We live in a time when stories can be the difference between those who excel and those who simply survive.
I consider myself a modest man, but one with big dreams and ambitions. I always believed that if I worked hard and did extraordinary things that people would realize and they would help me tell my story. It seemed conceited and egotistical to take care of that task myself.
But over time I realized that my expectations were naive. Extraordinary ideas are difficult to identify, especially if they are focused on the future or ahead of their time. I always say that people are so busy and immersed in our problems that we don’t recognize the future when it’s in front of our faces.
Good ideas, if we don’t know how to communicate them, if nobody sees or understands them, are irrelevant.
The only way we can get people to help us tell our story is if we are the ones who tell it first. We need to help the world see the value of our work. Good ideas, if we don’t know how to explain them, if nobody sees them or nobody understands them, are irrelevant.
Stories are the common currency in our life, especially in a hyper connected world. They keep us informed and interested in each other and help us communicate our value and our purpose in life.
A simple and powerful way to tell a story is by following three basic steps:
1. Choose a point of view.We can tell our story from different points of view:
Personal. This is when we tell our life experience, the context in which we grew up, the challenges we have faced
Company. When we explain why our organization exists, what its purpose is and why it is important. Or how it formed, how you identified the opportunity, how it has grown.

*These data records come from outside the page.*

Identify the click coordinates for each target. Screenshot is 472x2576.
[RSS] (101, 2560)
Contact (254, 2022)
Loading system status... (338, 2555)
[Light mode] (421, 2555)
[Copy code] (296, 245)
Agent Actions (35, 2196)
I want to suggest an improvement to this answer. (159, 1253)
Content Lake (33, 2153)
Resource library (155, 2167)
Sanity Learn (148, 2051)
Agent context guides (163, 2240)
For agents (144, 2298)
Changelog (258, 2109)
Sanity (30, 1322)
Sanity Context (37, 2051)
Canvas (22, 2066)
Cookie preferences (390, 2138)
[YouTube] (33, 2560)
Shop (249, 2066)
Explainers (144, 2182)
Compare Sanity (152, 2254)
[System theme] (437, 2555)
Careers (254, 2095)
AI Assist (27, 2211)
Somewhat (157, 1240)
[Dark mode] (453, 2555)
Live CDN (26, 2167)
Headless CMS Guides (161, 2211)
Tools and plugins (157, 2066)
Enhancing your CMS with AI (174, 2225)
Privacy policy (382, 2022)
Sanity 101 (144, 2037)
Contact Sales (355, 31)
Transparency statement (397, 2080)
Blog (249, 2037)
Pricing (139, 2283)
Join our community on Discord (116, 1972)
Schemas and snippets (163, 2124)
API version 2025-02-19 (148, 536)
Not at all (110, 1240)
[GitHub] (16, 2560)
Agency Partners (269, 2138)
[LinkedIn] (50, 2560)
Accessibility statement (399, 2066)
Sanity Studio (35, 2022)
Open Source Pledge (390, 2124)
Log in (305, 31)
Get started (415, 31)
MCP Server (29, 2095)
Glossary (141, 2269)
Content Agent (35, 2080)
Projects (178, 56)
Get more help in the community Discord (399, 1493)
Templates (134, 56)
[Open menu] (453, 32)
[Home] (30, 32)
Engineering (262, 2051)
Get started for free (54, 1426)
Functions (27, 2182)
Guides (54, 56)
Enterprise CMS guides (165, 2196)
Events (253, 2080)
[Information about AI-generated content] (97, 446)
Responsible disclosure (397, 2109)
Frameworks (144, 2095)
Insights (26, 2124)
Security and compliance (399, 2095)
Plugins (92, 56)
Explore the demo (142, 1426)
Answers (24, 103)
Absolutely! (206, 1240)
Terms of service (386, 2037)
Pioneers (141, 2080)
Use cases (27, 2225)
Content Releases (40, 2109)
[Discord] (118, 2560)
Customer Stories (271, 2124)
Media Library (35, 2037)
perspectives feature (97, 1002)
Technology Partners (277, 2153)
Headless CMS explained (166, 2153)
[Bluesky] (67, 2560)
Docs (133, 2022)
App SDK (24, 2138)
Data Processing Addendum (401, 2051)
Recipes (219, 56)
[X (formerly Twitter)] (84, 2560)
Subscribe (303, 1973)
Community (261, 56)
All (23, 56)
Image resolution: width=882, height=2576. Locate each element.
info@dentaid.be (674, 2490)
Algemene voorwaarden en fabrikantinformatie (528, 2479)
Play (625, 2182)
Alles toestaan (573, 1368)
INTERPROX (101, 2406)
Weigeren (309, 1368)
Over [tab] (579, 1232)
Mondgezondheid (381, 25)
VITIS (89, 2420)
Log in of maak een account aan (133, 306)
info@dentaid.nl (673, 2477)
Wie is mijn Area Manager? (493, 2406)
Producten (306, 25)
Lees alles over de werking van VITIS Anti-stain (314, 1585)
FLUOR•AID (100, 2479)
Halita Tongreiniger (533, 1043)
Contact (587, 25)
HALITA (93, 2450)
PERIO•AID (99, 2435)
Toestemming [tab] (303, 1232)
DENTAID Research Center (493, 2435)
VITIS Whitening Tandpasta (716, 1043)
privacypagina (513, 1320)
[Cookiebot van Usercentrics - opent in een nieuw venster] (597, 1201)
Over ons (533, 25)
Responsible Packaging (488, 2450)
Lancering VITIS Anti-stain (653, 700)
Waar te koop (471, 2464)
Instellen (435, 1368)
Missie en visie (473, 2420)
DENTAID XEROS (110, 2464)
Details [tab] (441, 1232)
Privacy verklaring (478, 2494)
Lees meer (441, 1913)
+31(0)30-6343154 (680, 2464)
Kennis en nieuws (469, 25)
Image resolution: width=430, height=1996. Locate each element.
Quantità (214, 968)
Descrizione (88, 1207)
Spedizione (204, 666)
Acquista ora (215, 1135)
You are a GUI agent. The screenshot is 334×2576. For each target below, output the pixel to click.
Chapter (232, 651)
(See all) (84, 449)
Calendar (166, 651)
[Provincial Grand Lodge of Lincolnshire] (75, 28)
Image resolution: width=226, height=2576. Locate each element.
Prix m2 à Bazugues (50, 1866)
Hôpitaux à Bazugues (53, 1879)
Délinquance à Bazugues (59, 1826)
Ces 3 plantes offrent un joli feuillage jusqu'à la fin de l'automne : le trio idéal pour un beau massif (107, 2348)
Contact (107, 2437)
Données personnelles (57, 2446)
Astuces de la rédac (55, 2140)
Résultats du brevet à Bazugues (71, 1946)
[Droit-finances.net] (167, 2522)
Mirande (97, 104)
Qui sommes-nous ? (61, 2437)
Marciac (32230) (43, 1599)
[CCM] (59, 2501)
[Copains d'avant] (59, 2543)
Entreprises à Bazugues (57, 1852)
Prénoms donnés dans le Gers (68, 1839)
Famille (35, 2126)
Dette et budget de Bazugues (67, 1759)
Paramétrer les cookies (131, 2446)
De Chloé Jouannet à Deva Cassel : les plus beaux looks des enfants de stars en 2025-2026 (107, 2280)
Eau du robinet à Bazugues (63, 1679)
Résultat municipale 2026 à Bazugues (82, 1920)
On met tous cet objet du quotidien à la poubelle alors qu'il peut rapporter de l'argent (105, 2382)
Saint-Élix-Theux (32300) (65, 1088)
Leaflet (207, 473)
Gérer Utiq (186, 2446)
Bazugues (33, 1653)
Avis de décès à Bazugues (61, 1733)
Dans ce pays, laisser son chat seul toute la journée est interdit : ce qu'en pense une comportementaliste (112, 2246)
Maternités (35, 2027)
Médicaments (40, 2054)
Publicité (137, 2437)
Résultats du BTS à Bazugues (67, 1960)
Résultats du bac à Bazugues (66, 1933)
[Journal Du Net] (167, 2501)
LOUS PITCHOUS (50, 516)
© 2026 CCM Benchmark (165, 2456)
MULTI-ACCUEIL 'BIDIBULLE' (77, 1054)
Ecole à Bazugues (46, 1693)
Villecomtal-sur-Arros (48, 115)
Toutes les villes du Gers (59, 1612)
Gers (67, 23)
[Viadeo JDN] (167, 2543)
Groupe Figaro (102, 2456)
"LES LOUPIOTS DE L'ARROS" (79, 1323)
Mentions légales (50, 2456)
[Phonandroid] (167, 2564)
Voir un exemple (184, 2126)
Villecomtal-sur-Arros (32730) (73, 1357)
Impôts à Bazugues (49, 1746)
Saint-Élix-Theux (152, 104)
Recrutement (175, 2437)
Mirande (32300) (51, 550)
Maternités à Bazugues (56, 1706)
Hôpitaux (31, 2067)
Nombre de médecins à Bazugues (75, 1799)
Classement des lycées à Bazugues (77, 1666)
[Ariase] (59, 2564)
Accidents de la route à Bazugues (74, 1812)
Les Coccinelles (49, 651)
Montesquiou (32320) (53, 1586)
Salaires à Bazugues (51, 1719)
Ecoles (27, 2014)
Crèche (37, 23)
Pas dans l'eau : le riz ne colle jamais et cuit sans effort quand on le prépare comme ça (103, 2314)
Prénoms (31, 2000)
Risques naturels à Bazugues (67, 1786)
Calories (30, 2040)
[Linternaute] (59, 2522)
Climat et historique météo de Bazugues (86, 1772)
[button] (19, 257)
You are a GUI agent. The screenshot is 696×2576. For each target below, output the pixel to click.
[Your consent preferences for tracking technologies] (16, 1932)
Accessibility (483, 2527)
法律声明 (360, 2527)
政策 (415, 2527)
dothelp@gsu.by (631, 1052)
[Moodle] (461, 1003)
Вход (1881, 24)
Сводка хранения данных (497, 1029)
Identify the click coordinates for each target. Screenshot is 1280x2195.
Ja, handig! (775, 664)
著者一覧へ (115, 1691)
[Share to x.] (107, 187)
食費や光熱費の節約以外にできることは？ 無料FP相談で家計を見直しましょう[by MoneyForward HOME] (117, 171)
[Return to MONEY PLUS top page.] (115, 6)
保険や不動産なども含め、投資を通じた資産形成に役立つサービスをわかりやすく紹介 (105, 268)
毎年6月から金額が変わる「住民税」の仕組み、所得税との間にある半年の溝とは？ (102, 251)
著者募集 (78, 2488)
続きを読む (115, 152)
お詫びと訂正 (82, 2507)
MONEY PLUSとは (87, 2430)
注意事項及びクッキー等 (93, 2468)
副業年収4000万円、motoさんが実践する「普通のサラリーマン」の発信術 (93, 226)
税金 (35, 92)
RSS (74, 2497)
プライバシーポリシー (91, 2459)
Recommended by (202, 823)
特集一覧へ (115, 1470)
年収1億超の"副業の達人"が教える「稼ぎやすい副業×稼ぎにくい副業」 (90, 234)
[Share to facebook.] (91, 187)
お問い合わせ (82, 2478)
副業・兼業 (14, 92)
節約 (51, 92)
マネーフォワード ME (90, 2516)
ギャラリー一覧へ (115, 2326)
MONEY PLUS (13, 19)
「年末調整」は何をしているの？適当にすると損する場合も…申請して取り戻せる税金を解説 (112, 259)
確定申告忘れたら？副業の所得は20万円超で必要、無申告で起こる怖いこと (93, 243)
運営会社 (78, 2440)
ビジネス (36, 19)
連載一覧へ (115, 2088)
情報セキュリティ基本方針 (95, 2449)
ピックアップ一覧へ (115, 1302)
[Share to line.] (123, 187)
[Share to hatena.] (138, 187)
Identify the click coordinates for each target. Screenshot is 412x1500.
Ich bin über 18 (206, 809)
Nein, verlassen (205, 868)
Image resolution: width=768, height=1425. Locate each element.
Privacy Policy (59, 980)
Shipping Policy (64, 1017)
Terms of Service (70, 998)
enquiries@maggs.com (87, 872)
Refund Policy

Idea. When we seek to launch a new product or service and show the market new ways to meet their needs.
Future. When we seek to talk about our vision of the future and the impact we seek to have with these products or services.
2. Choose a type of narrative. There are also different types of narratives that we can use to tell our story depending on the objective we want to achieve:
Our experience. Demonstrating that our life experience makes us stronger.
Overcoming obstacles. Shows our resilience and our ability to get ahead.
Constant Evolution. With this narrative we prove our ability to be flexible and adapt to the changing conditions of the world.
Maintaining the essence. It is useful when we want to show how our values make us unique and guide our decisions.
Renaissance. It consists in showing that we can “pivot” by changing direction by learning from our mistakes.
3. Choose and arrange elements. If we examine the most interesting stories, they usually have very particular components. These components can make it easier to tell stories.
Context. The dramatic opening of a story, which gives context and helps us understand where it begins and what is happening.
Perspective The lens from which we are telling the story; the point of view from which we want to tell it.
Characters. The heroes, the villains and the supporting characters that give color to your story.
Challenges. The complex situations that the characters face.
Dilema. The difficult and conflicting decisions that the characters face in the context of the challenges.
Drama. The feelings and emotions that these characters experience.
Lessons. What hese characters learn and discovery throughout the plot.
Possibilities. The new mindsets or worldviews that characters acquire throughout history.
Outcome. How it all ends, what’s the moral of the story, and why it is important for the audience.
A story can be composed of all or some of these elements. The first draft can be done by writing what we want to say in each of these and then arranging them in the order that best suits the objective we seek.
Once we have chosen our point of view, our narrative, and elements, it is much easier to articulate our history, present it to the world, and get them hooked.